Ubiquitin ist ein Molekül, von dem mehrere in Sequenz an Proteine angehängt werden können. Eine bestimmte Art der Bindung markiert die Proteine als Abfall, der entsorgt werden muss. Auf andere Weise angehängt, dienen die Ubiquitin-Gruppen aber als Transportsignal. So vermitteln sie beispielsweise den Import von Proteinen in den Zellkern. Die neuen Ergebnisse zeigen nun, dass dies auch bei Bcl-3 der Fall ist. Dies allerdings nur, wenn ihm Cyld nicht vorher in die Quere kommt. Dieses Protein wurde zuerst bei Patienten gefunden, die an Zylindromatose leiden.
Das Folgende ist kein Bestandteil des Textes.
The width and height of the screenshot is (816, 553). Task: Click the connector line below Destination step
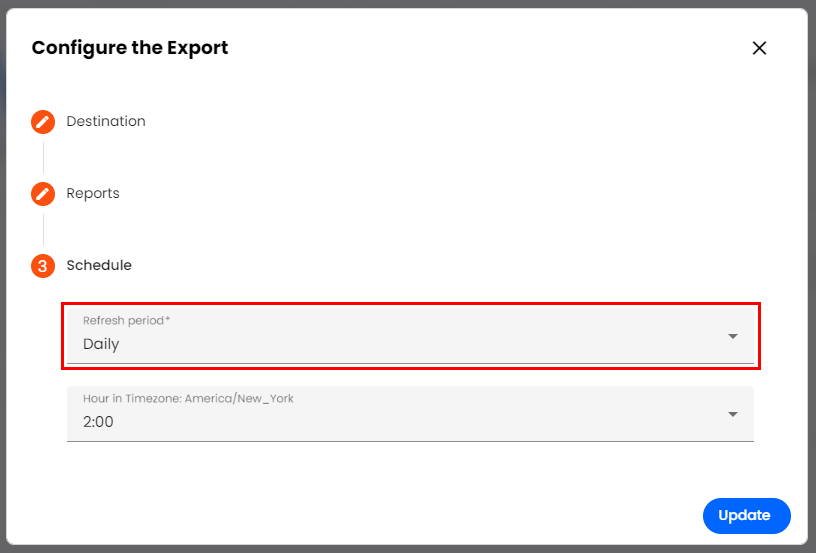[43, 158]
Bei dieser Erkrankung wachsen Tumoren im Gesicht, im Nacken und an der Kopfhaut. Cyld ist eine Deubiquitinase, also ein Enzym, das Ubiquitin-Gruppen von anderen Proteinen entfernt.

"Wir konnten jetzt nachweisen, dass sich bei Bedarf die Cyld-Proteine an die Außenseite des Kerns anlagern", so Fässler. "Dort können sie Bcl-3 abfangen und dessen Kernimport durch Entfernung des Ubiquitin-Anhängsels verhindern." Dies ist der erste Nachweis eines spezifischen Mechanismus, der das Onkogen Bcl-3 reguliert und kontrolliert.

Alle Zellen bilden Cyld

Insgesamt gelang dem Münchner Forscherteam eine lückenlose Rekonstruktion der Cyld-Interaktion mit Bcl-3. Angefangen mit der Rekrutierung von Cyld zur Kernmembran bis zur Ubiquitinierung von Bcl-3 und die Umkehrung dieses Vorgangs durch Cyld ist jeder Schritt nachgewiesen. Die Wissenschaftler konnten aber auch im Detail zeigen, dass sich Bcl-3 ohne Cyld im Zellkern ansammeln und dort mit p50 und p52 Zellproliferation auslösen kann.

Insgesamt scheint eine generelle Funktion von Cyld als Tumorsuppressor zumindest bei Maus und Mensch nicht unwahrscheinlich. Denn auch beim Menschen gibt es Hinweise, dass ein Defekt des Cyld-Gens bösartigere Konsequenzen als die Entstehung der meist gutartigen Tumoren bei Zylindromatose haben kann. So fanden die Forscher auch in den Zellen anderer Hauttumoren wenig oder kein Cyld. Es ist zudem bereits bekannt, dass die Situation bei manchen Fällen von Leber-, Nieren- und Gebärmutterkrebs ähnlich ist.

"Cyld wird in allen Zellen des Körpers gebildet", so Fässler. "Ich persönlich glaube, dass diese Deubiquitinase in allen Tumoren, in denen das Onkogen Bcl-3 eine Rolle spielt, als Tumorsuppressor wirkt."